Young Milton Keynes woman with Tourette's reacts with anger to Channel 4 documentary that 'links tics to TikTok'

A woman who says her life is ruined by Tourette’s syndrome has blasted the recent Channel 4 documentary on the subject.

By Sally Murrer
Monday, 25th July 2022, 4:12 pm
Updated Monday, 25th July 2022, 7:35 pm

Leeanne Reed, 21, is one of many people to criticise Britain’s Tourette’s Mystery: Scarlett Moffatt Investigates, which was screened last week.

"I’m furious because some people are now going round thinking tics are contagious and you can catch them by watching TikTok. That is totally wrong,” she said.

Former Gogglebox star Scarletts has experienced facial tics since the age of 12 and says the scariest part for her is not being able to find answers.

Leeanne Reed has spoken out about her life with Tourette's syndrome

She was shown interviewing a neurologist who blamed social media for exacerbating the outbreak of Tourette's, saying drawing attention to tics and recording them on platforms such as TikTok is the exact opposite of medical advice and could affect and shape young minds.

Scarlett said on the show: "In the last 18 months there has been an explosion of ticks suddenly appearing amongst young people, but why has it happened now and why is it affecting so many young people?

"I'm on a mission to try and find out if this has been magnified by Covid and lockdown, if it's now become contagious and if social media is part of the problem."

The Channel 4 show received mixed reactions.

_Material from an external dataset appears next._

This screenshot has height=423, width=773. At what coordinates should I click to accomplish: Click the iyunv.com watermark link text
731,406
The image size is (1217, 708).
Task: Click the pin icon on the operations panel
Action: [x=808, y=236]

Some Twitter users echoed Leanne’s words, saying: "From someone who suffers with Tourette's, please believe me when I tell you, Tourette's syndrome isn't contagious."

Scarlett Moffatt

Leeanne, who lives on Glebe Farm, struggles to cope with her tics, which cause her to shout involuntary words and physically strike herself and sometimes other people.

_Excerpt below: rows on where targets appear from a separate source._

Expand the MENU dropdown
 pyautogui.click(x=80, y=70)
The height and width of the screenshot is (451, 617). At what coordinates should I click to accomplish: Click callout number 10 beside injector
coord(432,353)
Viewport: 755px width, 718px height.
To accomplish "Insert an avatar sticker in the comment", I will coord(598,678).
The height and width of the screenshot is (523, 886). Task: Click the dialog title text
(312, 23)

"It’s embarrassing enough anyway and I tend to avoid going out or meeting new people. This documentary has just made me feel worse,” she said.

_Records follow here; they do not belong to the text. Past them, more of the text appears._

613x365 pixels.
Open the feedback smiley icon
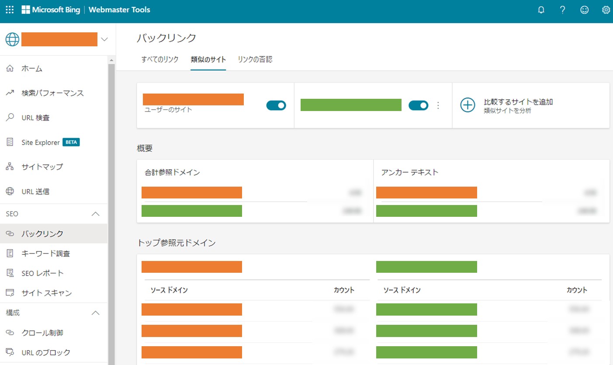[x=584, y=10]
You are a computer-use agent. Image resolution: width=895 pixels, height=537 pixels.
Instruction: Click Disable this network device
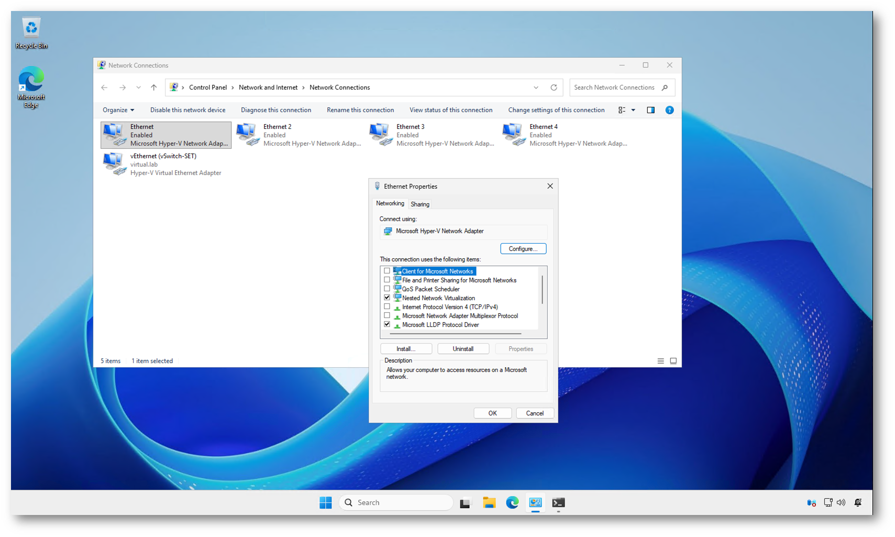tap(187, 110)
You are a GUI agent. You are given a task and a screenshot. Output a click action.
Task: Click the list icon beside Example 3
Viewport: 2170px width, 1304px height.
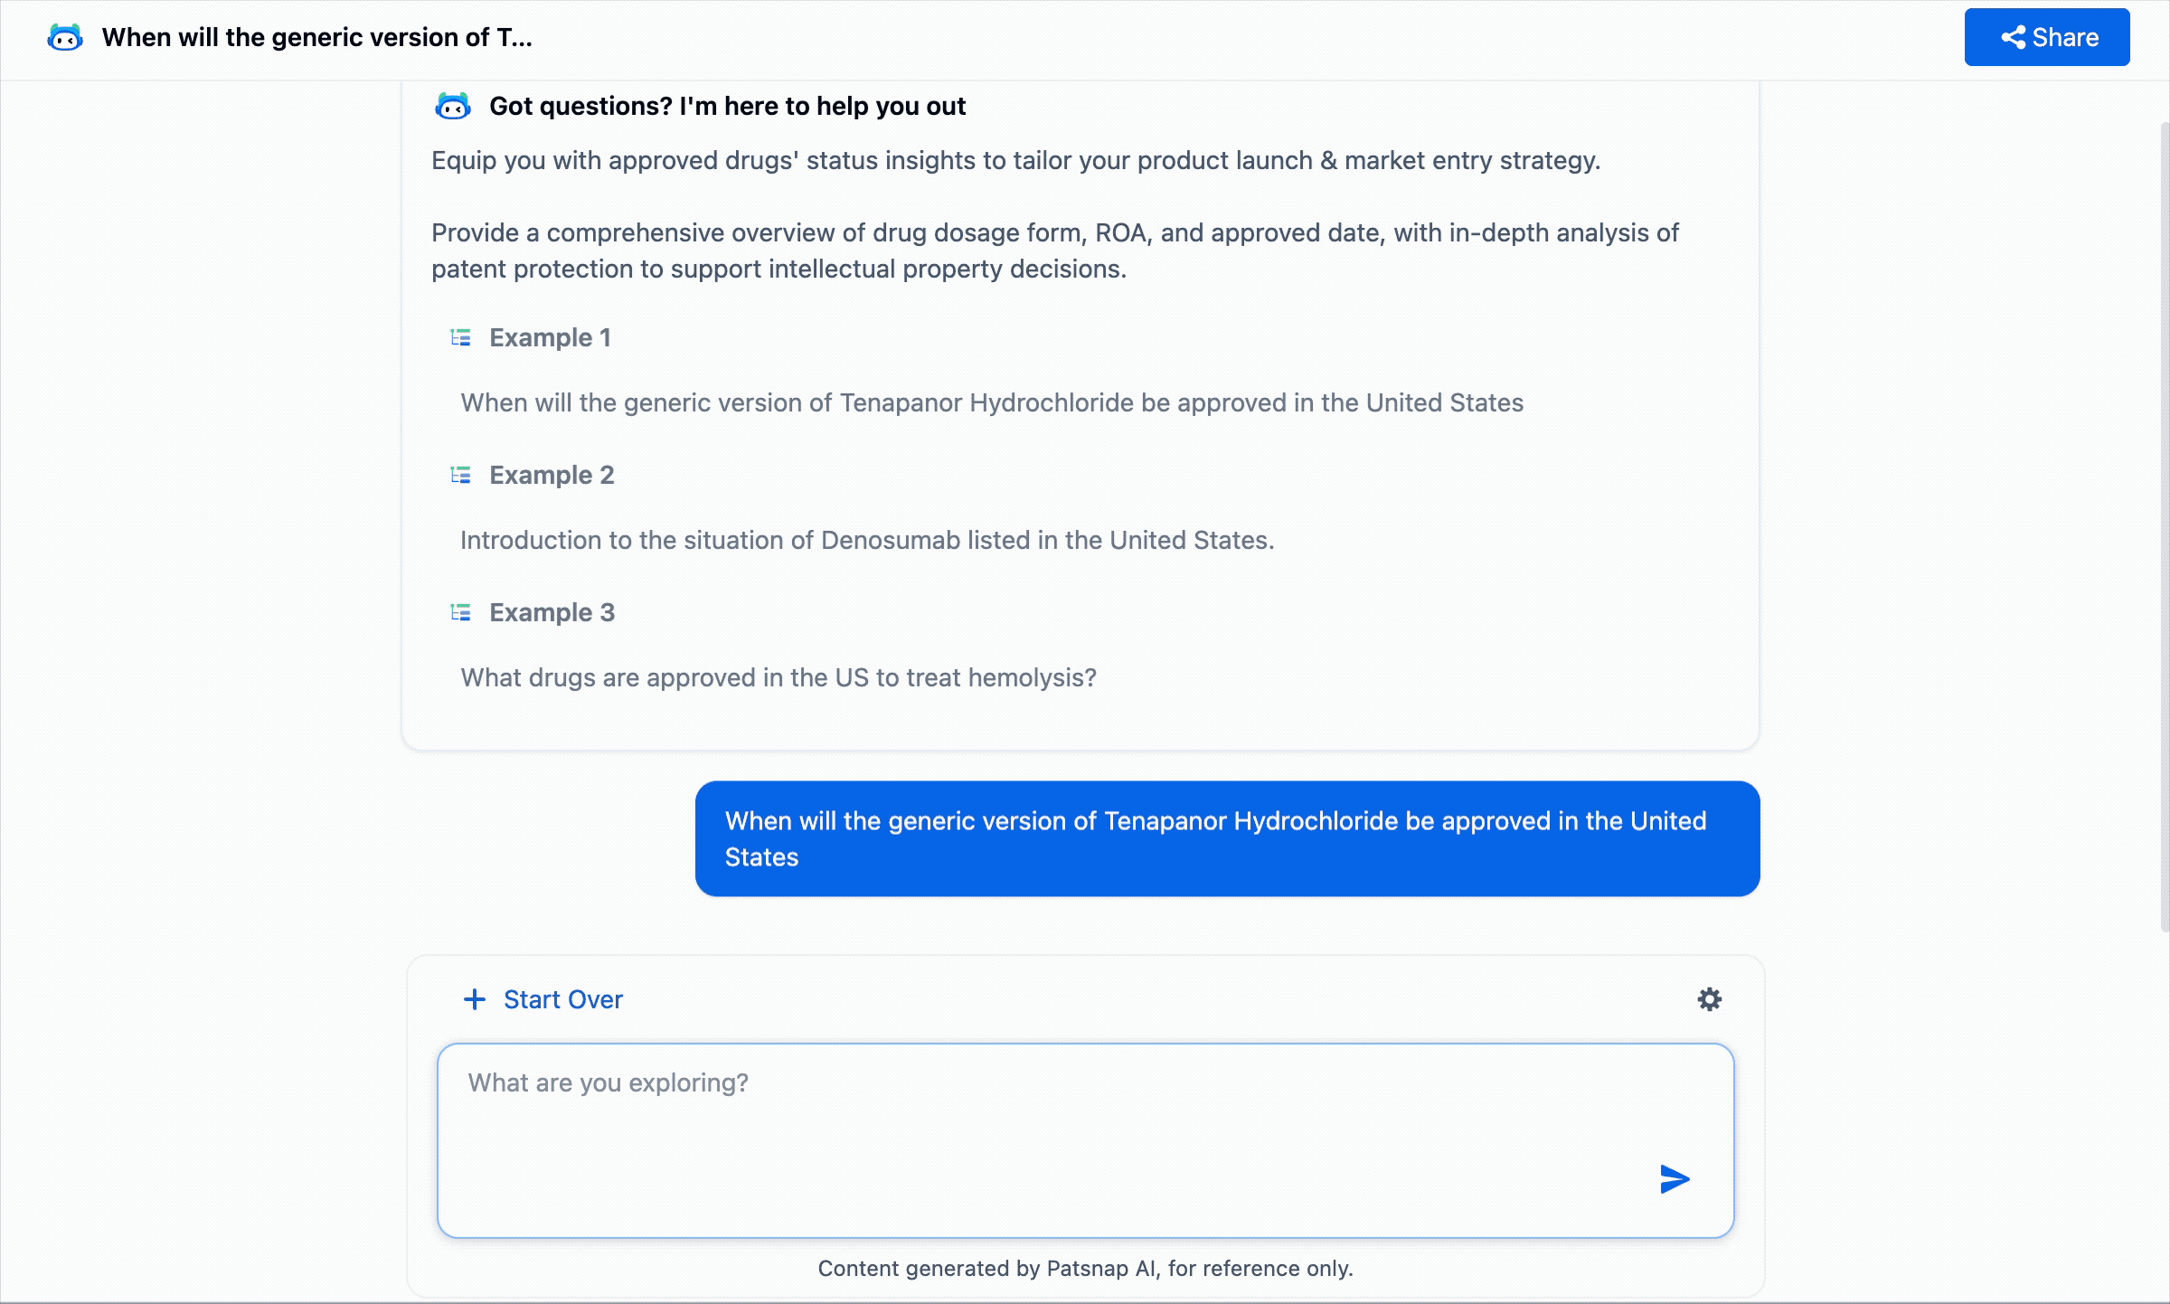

"I shout really bad things out. I was at CMK station once and I shouted ‘Bomb’. Then once I was talking to an ambulance crew and I told them I had a child’s body in my freezer… I don’t know where these things come from. There’s no warning – the words just come out of my mouth and I can’t control it. The more I try to control the tics, the worse they get.”

"Strangers laugh at me when I get a tic. I’d rather they laugh than have a go at me, but it’s still horrible.

"Sometimes I hit out physically, at myself or at other people. It makes me not want to go out and it’s depressing.”

Leeanne has an assistance dog to help her and also takes Clonidine, a sedative, to help to reduce the severity of the tics. But they still happen almost constantly.

"It’s exhausting,” she said. “My body is moving non stop with the physical tics. It makes it difficult for me to work or do any normal things that a 21-year-old would do.”

She has videoed her own tics and publishes them on social media in a bid to help other people with Tourette’s.

"I just want people to know that Tourette’s is not contagious and you can’t catch it from watching videos of people with tics...All I want is for people to understand me and to accept me for how I am.”

More information is on the Tourette’s Action charity website.